= Rob Tregenza =

American cinematographer

Rob Tregenza (born November 14, 1950) is a North American cinematographer, film director, and producer who has worked as a director of photography with Béla Tarr (Werckmeister Harmonies), Claude Miller (Marching Band), Pierre William Glenn (The Sad and Lonely Death of Edgar Allan Poe), and Alex Cox (Three Businessmen).

== Biography ==
A native of Kansas, Tregenza earned his PhD in theater arts from the University of California, Los Angeles in 1982. In the following years, he would continue to make experimental films out of his Sykesville, Maryland studio, financially supporting his work by making advertisements and industrial films with wife and producer J.K. Eareckson. Tregenza eventually made his feature film debut, Talking to Strangers, which premiered in 1988 at the Berlin International Film Festival. Since then, he has produced, directed and photographed five more feature films: The Arc (1991), a co-production with Film Four International, Inside/Out (1997), and Gavagai (2016), The Fishing Place (2025) and FAST (2026).

Jean-Luc Godard met Tregenza and he selected Talking to Strangers to play at the Toronto International Film Festival in 1996 and subsequently helped him make Inside/Out. The film premiered at the 1997 Cannes Film Festival in the Un Certain Regard section. Richard Brody of The New Yorker positively reviewed Inside/Out's "sheer and overt virtuosity and sinuosity of the filmmaking".

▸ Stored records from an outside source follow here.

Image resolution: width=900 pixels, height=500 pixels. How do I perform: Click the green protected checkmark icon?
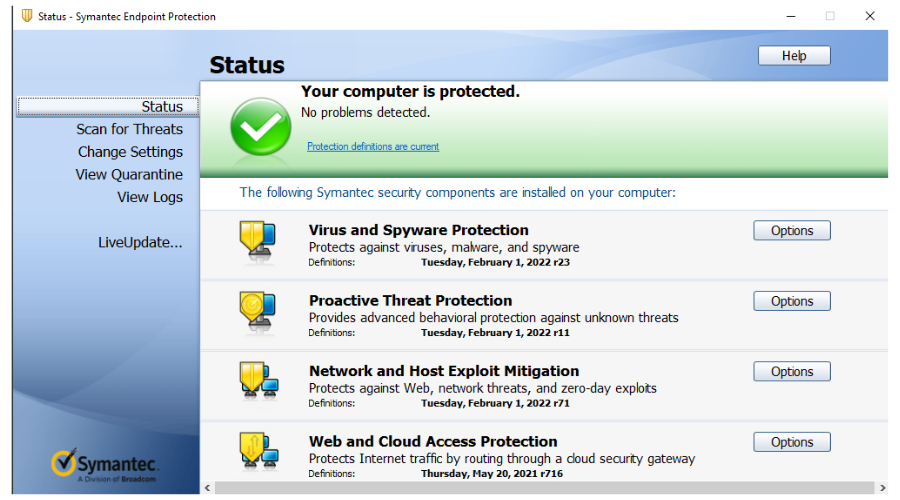point(261,127)
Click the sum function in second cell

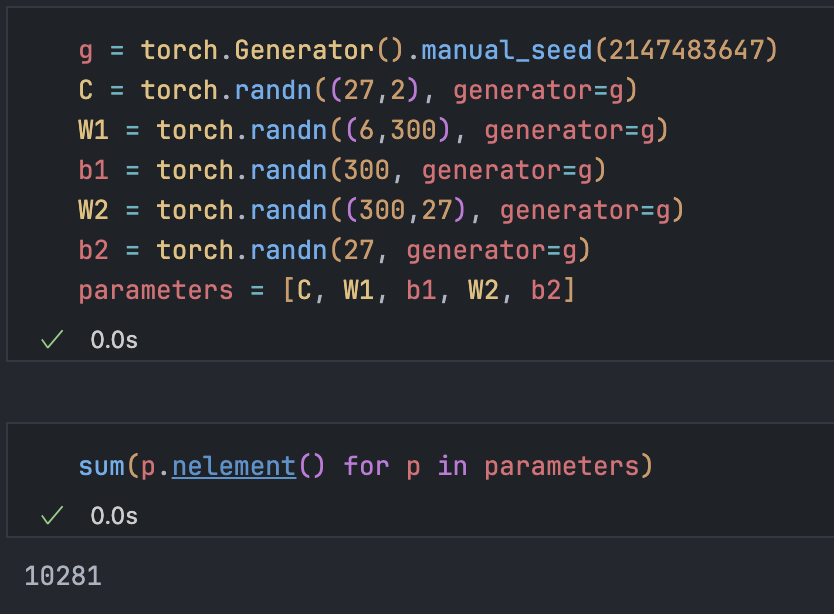click(x=101, y=466)
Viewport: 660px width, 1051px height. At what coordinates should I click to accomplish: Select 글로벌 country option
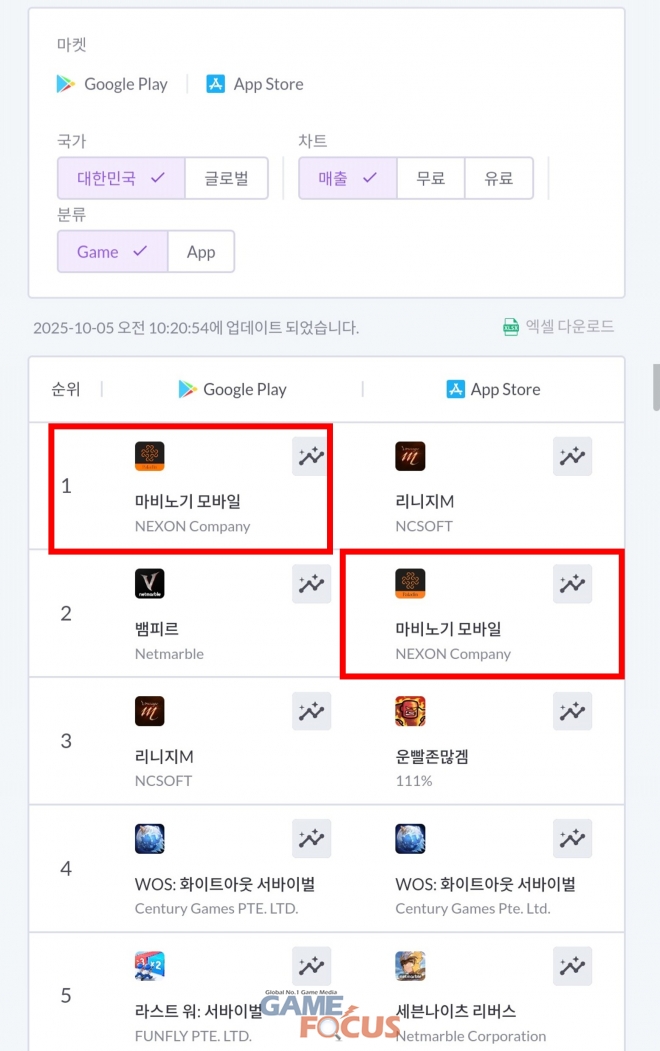(x=226, y=178)
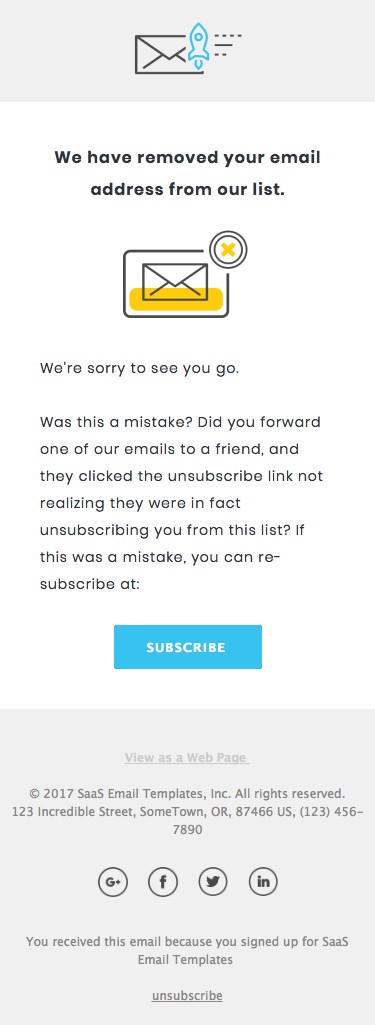The image size is (375, 1025).
Task: Click the 2017 SaaS Email Templates copyright line
Action: coord(188,794)
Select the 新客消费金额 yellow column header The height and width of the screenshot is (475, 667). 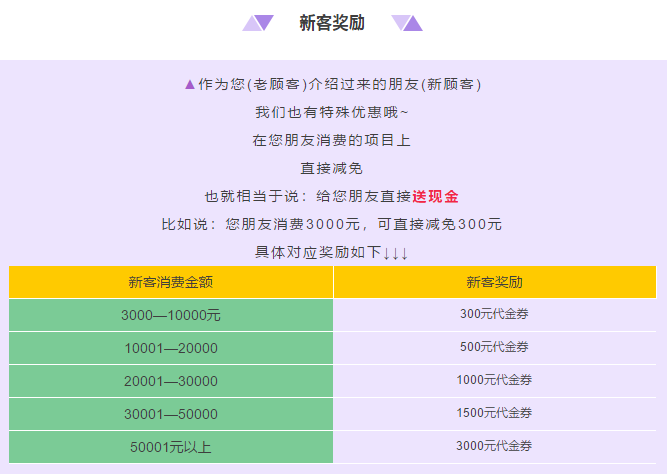171,282
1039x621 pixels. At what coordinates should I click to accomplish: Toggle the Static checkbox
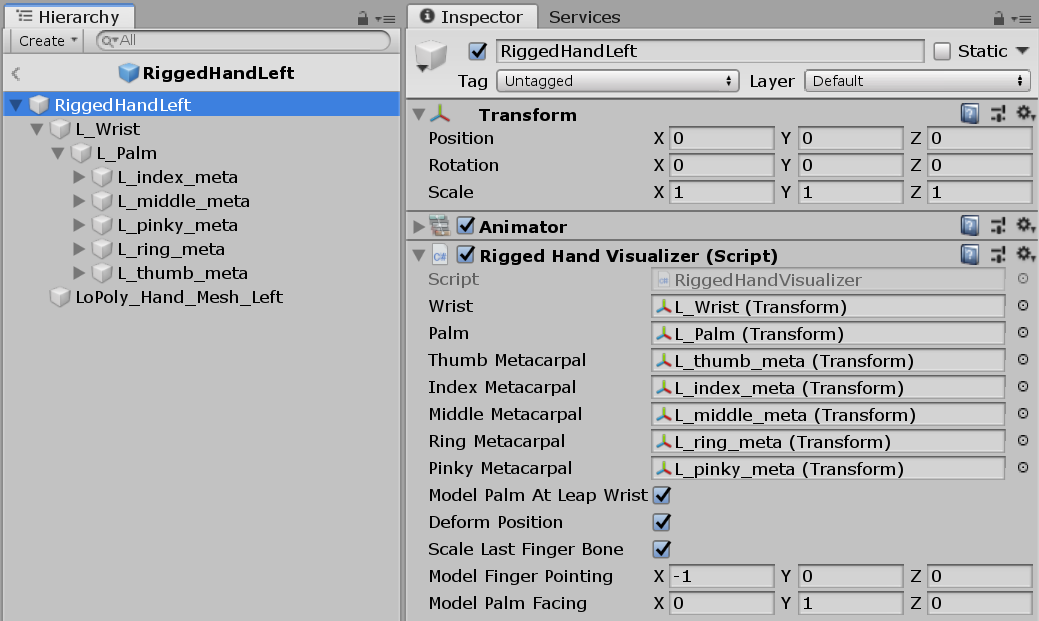point(942,51)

In 1999, a retrospective of his feature films was shown at the National Gallery of Art in Washington, D.C.

In 2023, a retrospective of his feature films was screened at The Museum of Modern Art, MoMA, April 12-16.
https://www.moma.org/calendar/film/5571

Tregenza's fourth feature film, Gavagai (2016) was shot in 35mm, in Telemark, Norway.
It stars Andreas Lust, Anni-Kristiina Juuso, and Mikkel Gaup and was based on 15 poems by Tarjei Vesaas. The film was distributed theatrically in North America by Shadow Distribution and was sixth in Metacritic's list of the best-reviewed feature films distributed in 2018.

Tregenza's fifth feature film, The Fishing Place (2024) was shot in 35mm, in Telemark, Norway. It stars Ellen Dorrit Petersen, Andreas Lust, and
Frode Winther.

Tregenza's sixth feature film, FAST (2026), was shot in 35mm, in Lexington and Richmond, Virginia. It stars Madison Pankey, Mia Grichendler, Nicholas X Parsons, Jeff Wincott and Suzi Haines. FAST is planned to premiere at MoMA August 12-18th, 2026.

https://thefilmstage.com/rob-tregenza-travels-the-phantom-road-in-exclusive-trailer-for-fast/

== Cinematic technique ==
Tregenza's work often employs the use of long takes to create mise en scene. His cinematic inspirations include the works of Michelangelo Antonioni, Kenji Mizoguchi, & Jean-Luc Godard.